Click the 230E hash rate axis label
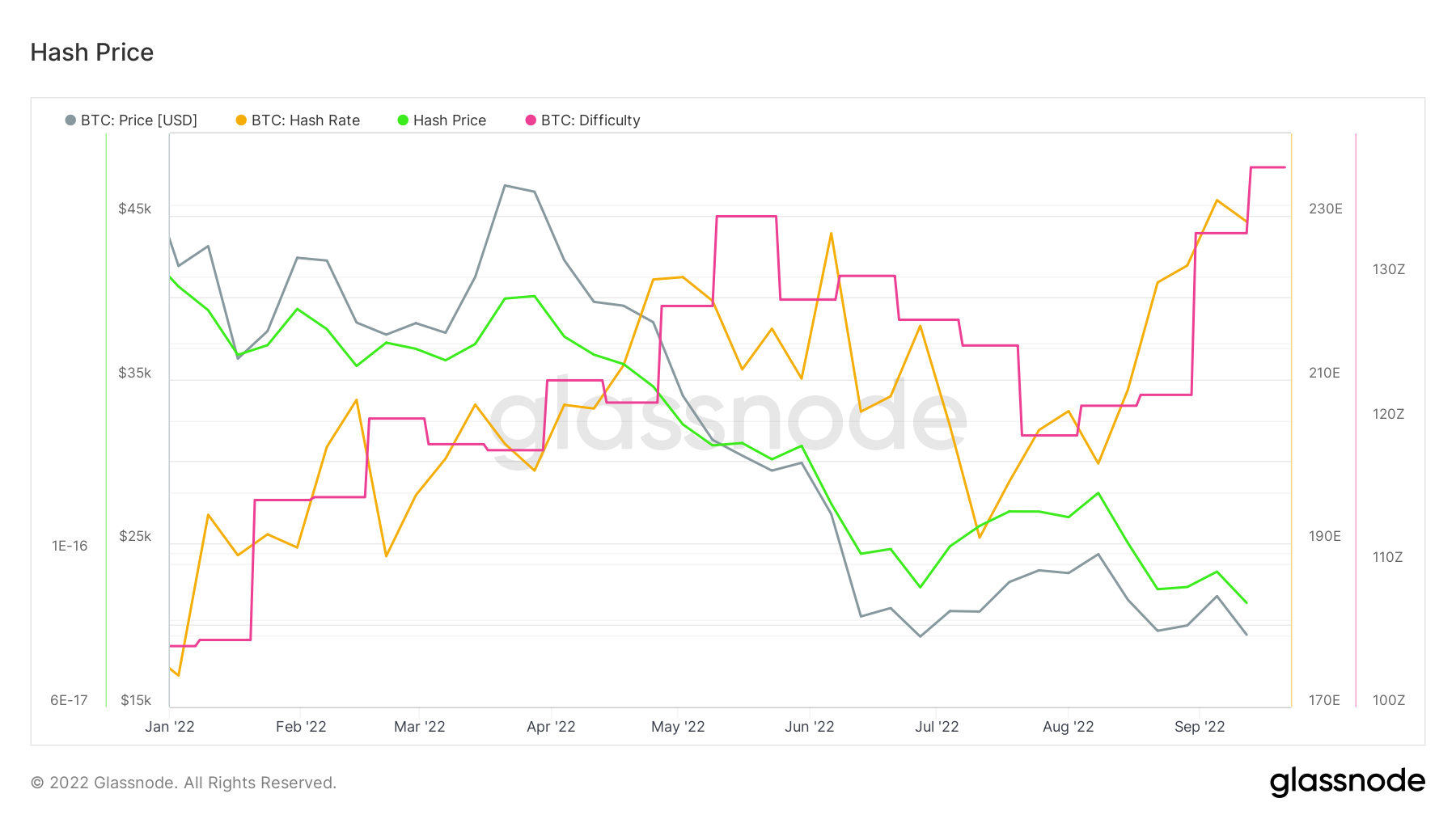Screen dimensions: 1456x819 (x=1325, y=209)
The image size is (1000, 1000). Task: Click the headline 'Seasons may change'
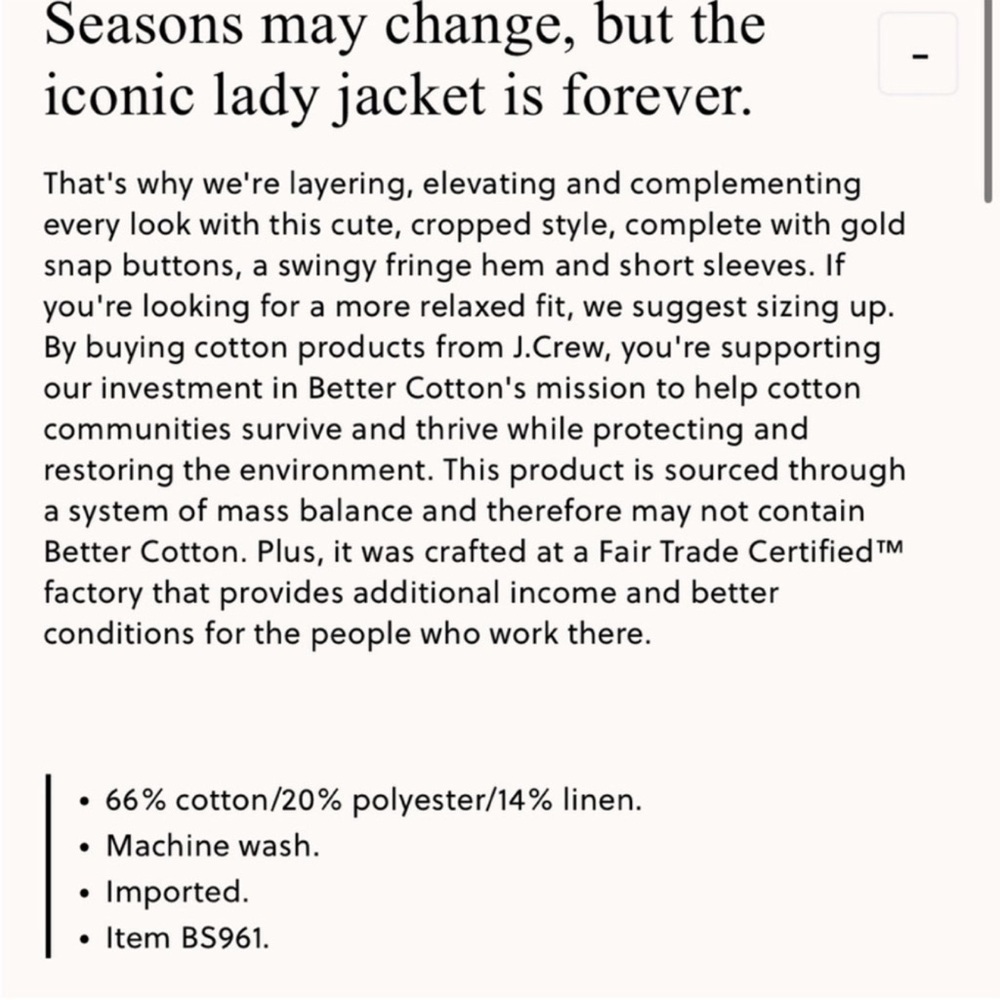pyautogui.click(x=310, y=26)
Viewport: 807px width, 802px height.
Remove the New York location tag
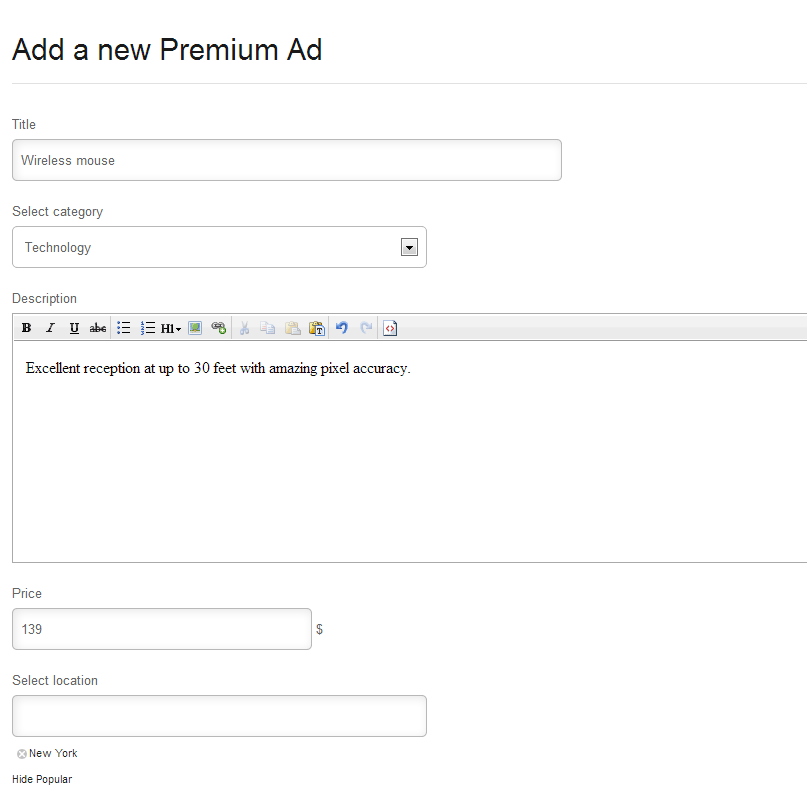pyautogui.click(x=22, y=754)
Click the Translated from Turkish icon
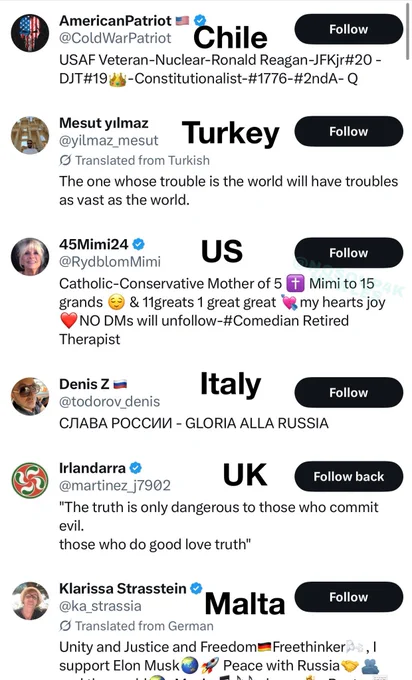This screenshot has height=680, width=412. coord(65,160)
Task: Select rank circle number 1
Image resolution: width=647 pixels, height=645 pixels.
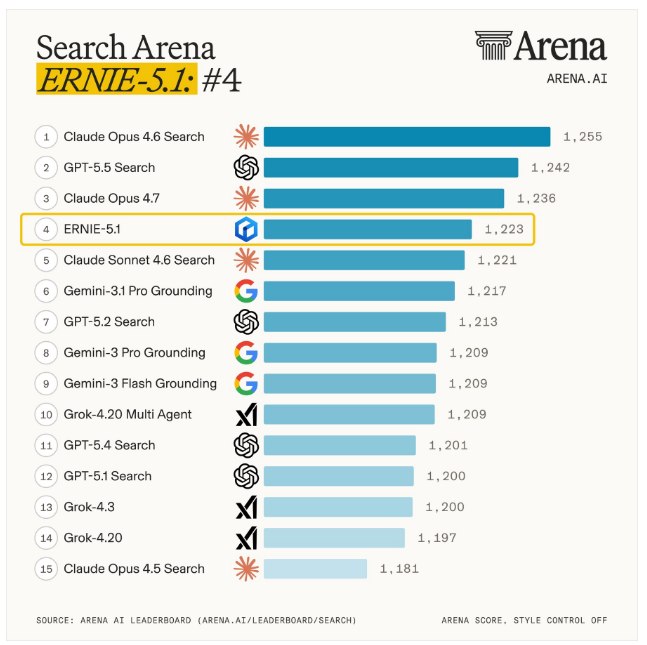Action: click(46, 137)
* * *
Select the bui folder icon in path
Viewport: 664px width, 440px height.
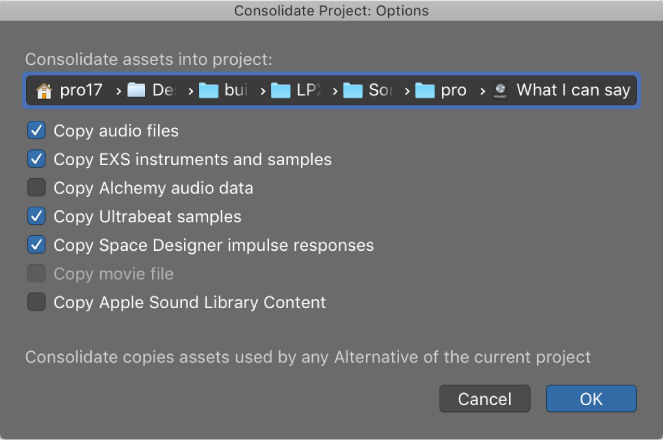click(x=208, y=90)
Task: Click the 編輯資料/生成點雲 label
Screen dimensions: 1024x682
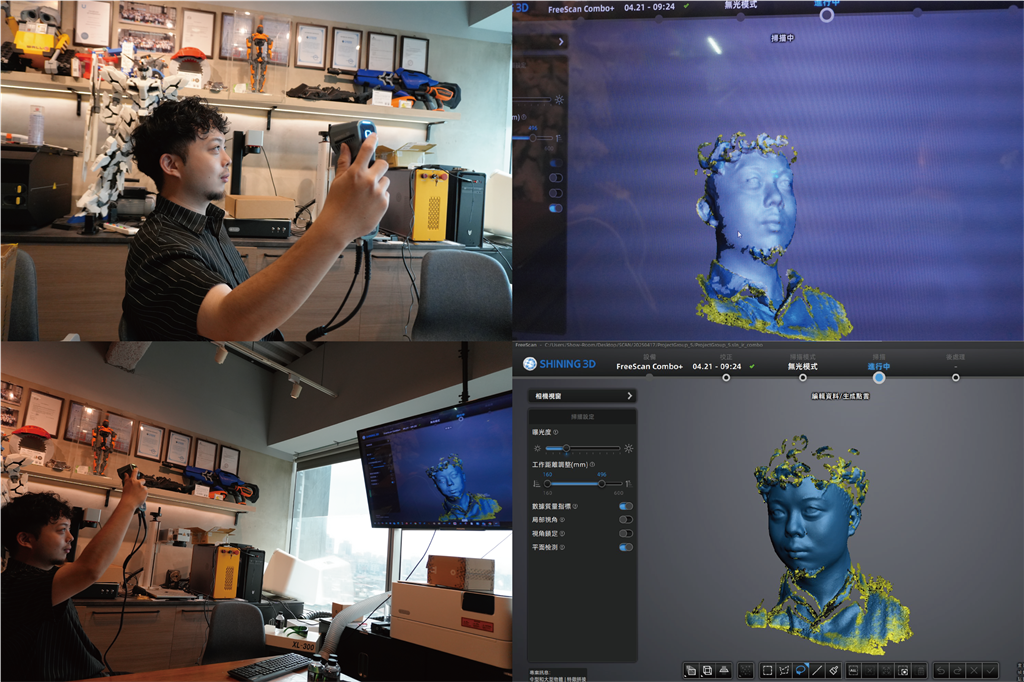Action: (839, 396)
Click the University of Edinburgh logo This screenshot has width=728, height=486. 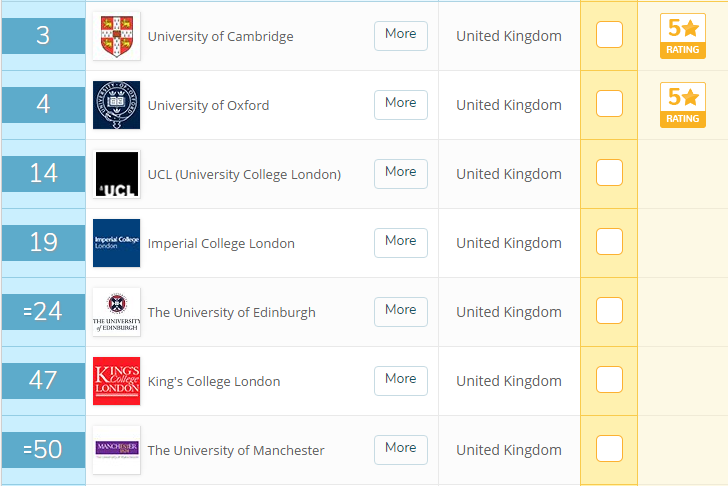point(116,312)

Work task -
Among the records, find every line holding the word "Select" and copy it.

Answer space -
Task: Select rank circle number 1
Select the bui folder icon in path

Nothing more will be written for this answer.